As I mentioned, eight individuals, including myself, showed up at the Museum for that first meeting. We sat on the back patio of the facility, getting acquainted and puffing on our pipes. We had soft drink machines on the patio, and, at future meetings, some of the guys decided to bring ice chests loaded with some “stouter” fare. We began the get together on the last Tuesday of each month at 7:00 p.m. so that everyone would have time for dinner before coming to the meetings. After the third monthly get together, I decided to try a raffle.

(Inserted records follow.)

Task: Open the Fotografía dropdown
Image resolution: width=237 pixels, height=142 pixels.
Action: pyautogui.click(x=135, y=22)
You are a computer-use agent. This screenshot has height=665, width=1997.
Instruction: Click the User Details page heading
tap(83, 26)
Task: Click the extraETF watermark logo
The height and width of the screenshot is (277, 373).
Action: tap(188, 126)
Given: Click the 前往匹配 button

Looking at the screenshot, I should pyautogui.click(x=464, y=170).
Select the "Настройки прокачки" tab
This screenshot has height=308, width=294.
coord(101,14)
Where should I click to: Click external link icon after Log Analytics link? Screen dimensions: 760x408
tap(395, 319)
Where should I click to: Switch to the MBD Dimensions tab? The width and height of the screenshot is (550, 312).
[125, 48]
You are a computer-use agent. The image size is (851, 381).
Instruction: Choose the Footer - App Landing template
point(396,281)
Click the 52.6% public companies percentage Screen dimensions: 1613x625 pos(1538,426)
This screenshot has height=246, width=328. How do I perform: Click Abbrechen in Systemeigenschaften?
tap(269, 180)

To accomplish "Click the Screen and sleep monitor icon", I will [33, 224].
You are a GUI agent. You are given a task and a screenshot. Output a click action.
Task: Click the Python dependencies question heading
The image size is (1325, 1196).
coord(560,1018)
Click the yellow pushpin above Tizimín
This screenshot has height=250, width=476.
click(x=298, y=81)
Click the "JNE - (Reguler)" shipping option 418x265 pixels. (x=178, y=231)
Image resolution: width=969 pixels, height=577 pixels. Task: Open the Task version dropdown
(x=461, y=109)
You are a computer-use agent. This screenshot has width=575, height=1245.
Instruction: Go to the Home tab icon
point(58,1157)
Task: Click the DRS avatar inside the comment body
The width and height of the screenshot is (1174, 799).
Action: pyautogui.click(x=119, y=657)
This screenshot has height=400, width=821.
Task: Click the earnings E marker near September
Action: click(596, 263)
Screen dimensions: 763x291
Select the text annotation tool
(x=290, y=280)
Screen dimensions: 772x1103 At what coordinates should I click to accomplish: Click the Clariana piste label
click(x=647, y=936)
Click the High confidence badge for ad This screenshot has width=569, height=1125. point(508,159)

I bought a brand-new, in-the-box Stanwell pipe and a couple of tins of tobacco (total cost, around $85) for that first raffle. I charged $5 per raffle ticket or three tickets for $10. That turned out to be a big hit. That first raffle saw me spend $85, and there were $125 worth of raffle tickets sold. I used the money to buy another pipe and more tobacco the next month. And now, six years later, we average about $225-$250 in raffle ticket sales each month. I use the money to buy pipes, tobaccos, lighters, etc, for the raffle as well as a few tins of tobacco for our “tobacco bar:” Many of the members now bring their own blends to share with the group. And, as you might expect, with more raffle money coming in each month, we have really nice pipes and tobaccos to give away!
Another neat thing about our tobacco bar is the fact that, following each monthly raffle, we also raffle off all of the tobaccos that everyone had been trying out. In addition, one lucky raffle winner each month gets his dinner paid for (excluding liquor) by the Waco Pipe Club.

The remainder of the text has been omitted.